* Trecho selecionado
━━━━━━

Portanto, ocorrido um lapso de tempo o contribuinte volta a
ter o direito a um fator de redução sobre o ganho de capital apurado, (redutor FR2), para efeitos do cálculo do
lucro tributável, sem, entretanto, ter direito a atualização monetária do custo
de aquisição.
Pelo fator de redução RF1, que aqui não nos interessa, a
redução opera a partir de janeiro de 1996, para imóveis alienados após novembro
de 2005.
Se o contribuinte passou ou recuperou o seu direito, o que
nos interessa é a qualidade deste direito, ou a sua dimensão, comparativamente
ao que vigorava na Lei nº 7.713/88, e anteriores, que disciplinavam a apuração do
lucro tributável dos ganhos de capital de imóveis.
COMPARATIVO ENTRE A
APURAÇÃO DO LUCRO TRIBUTÁVEL NA ALIENAÇÃO DE IMÓVEIS ENTRE AS LEIS nºs 7.713/88
E 11.196/2005
Conforme foi informado na introdução o objetivo deste
trabalho é apurar se as novas regras sobre a apuração do lucro tributável na
alienação de imóveis fere algum preceito legal ou constitucional.
Para isto, temos que verificar se o benefício de redução
compensa o antigo direito à correção ou atualização do custo de aquisição do
bem, que por motivos óbvios diminuía a base tributável.
Para isto abrimos mão do percentual de redução de 5% ao ano,
por se tratar de um benefício que era concedido gratuitamente.
Chamo de ponto de equilíbrio a condição em que o lucro tributável
pela nova legislação se iguala ao lucro tributável apurado pela Lei nº 7.713,
com a simples atualização.

━━━━━━

* Objetivo 1
Na listagem, do começo até a linha que tem "pyautogui.click(x=1191, y=26)" (inclusive), substitua "Instruction" por "Instrução" e deixe todo o resto igual. Devolva só essas linhas.
* Objetivo 2
Prossiga com o texto sobre o lucro tributável na venda de imóveis a partir do ponto em que ele termina.

* Listagem
━━━━━━

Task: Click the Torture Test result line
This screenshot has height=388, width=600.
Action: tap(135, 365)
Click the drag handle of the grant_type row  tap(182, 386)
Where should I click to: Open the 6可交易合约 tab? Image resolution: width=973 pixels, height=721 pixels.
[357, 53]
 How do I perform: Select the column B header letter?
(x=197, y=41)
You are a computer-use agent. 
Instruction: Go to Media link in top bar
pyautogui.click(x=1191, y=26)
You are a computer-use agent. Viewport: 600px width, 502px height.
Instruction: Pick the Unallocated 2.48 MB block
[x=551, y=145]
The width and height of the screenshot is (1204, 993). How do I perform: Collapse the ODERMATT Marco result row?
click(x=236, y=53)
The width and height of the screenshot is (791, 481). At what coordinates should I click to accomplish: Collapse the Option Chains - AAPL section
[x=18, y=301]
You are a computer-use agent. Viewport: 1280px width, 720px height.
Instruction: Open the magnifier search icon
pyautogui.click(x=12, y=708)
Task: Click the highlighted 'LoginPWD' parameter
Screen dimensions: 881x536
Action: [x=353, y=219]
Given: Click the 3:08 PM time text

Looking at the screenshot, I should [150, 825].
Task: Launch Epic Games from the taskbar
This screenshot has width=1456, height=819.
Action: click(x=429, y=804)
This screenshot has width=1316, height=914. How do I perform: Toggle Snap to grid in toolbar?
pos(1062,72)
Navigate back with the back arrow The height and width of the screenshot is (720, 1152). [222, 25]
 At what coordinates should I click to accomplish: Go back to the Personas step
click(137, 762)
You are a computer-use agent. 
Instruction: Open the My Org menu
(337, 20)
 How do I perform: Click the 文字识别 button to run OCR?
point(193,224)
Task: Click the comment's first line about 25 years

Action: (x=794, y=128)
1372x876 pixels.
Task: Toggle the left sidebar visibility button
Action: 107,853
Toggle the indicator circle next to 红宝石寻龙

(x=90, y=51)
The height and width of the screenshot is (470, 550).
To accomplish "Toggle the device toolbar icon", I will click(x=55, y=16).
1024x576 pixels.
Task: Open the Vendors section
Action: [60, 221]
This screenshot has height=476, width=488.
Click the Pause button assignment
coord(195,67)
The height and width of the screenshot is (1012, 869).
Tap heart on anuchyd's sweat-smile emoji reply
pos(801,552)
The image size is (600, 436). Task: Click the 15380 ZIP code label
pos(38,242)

━━━━━━

* Resposta 1
Task: Click the Torture Test result line
This screenshot has height=388, width=600.
Action: tap(135, 365)
Click the drag handle of the grant_type row  tap(182, 386)
Where should I click to: Open the 6可交易合约 tab? Image resolution: width=973 pixels, height=721 pixels.
[357, 53]
 How do I perform: Select the column B header letter?
(x=197, y=41)
You are a computer-use agent. 
Instrução: Go to Media link in top bar
pyautogui.click(x=1191, y=26)

* Resposta 2
Legislação atual:
LT1= (R - C) – FR (R - C)
Onde:
LT1 é o lucro tributável
FR é o fator de redução (Lei nº 11.196/05)
R e C, são respectivamente valor de venda a vista e custo de
aquisição.
Lei nº 7.713/88:
LT2= R – C – mC
Onde: LT2 é o lucro tributável apurado pela regra da
permissibilidade da dedução da atualização monetária e “m” é o índice de
atualização monetária.
Então:
R – C – mC = R – C -
FR (R – C)
Donde:
mC = FR (R – C),
C = FR (R – C)/ m
Ora, se FR = m
C = R – C, ou 2C = R
Em resumo, quando m = FR, o custo de aquisição tem que ser a
metade do valor da venda.
Deduz-se também que se o custo de aquisição for maior do que
50% do valor da venda o índice de atualização “m” (inflação) deverá ser menor
que o FR para que a igualdade permaneça.
Inversamente, quando o custo de aquisição é menor do que 50%
do valor da venda a inflação “m” deverá superar o FR.
Ora, dificilmente, ou, as vezes por um pequeno espaço de
tempo “m” é igual FR.
Apenas para exemplificar, o FR para 12 meses é 4,105990% e o
IGP – M (FGV), um dos índices que mede a inflação, para 12 meses é de 11,63%.
Neste caso, o custo de aquisição deveria ser 35,3052% do
lucro apurado (L – C).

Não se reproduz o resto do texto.